──────── QUOTED PASSAGE ────────

All my tanks are planted also. Even my betta jars have java ferns, cryptocorynes, and aponogetons in them. Setting up the 75 gallon soon. Still pricing substrates.


----------



## Mr Aquarium (Jan 18, 2005)

Live Plants, Your fish Will thank you for it.


----------



## Guest (Sep 3, 2005)

plants are great. look awesome and they're healthy for the tank. when i set up my (hopefully) new 150, im going to put some plants in there.


----------



## supaoopa (Sep 1, 2005)

I like to have fish in with my plants. :mrgreen:


----------



## Pareeeee (Jan 22, 2005)

I Love Plants. Period.


----------



## garfieldnfish (Jan 18, 2005)

11 planted tanks (one of them just has extra plants and some snails)


----------



## Magdelaine (Apr 9, 2005)

I've only had a 10 gallon since this spring, and in that I've only had Aponategon bulbs. They have really thrived and have added so much to the tank that I am definitely going to make my new 30 gallon a planted tank. 

If you have had bad luck with plants I would say try the Apo bulbs; they are cheap, easy to find (walmart), and look really lovely.


----------



## Mobydock (Sep 6, 2005)

Live plants look great and are beneficial to the tank. If you don't mind the little extra care, there's no reason not to have them.

The results of your poll are probably going to be really bias, due to it being posted in the "plants" section.


----------



## Lydia (Feb 6, 2005)

I love plants and I seem to have good luck with them too. I have a whole lot of healthy plants in my 20 gallon, even though it only has 15 watts of light (which I am probably going to change soon). :mrgreen: My fish seem to like the plants too though. Especially my molly. She seems to think they taste awesome. :evil:


----------

────────

**THE TASKS**
a) Transcribe the part of the aquarium plants thread starting with "## Mobydock (Sep" and going on through "to have them.".
b) In the aquarium plants thread, how many watts of light does Lydia's 20 gallon tank have?
The material isn't needed for any of this.

──────── GIVEN DATA ────────

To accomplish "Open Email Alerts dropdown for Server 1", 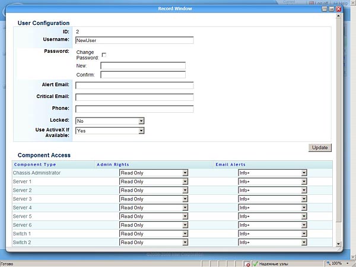I will click(x=304, y=182).
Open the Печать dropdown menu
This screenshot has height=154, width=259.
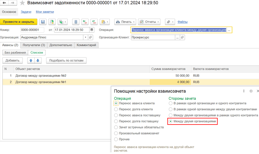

────────

**ANSWERS TO THE PROBLEMS**
a)
## Mobydock (Sep 6, 2005)

Live plants look great and are beneficial to the tank. If you don't mind the little extra care, there's no reason not to have them.

b) 15 watts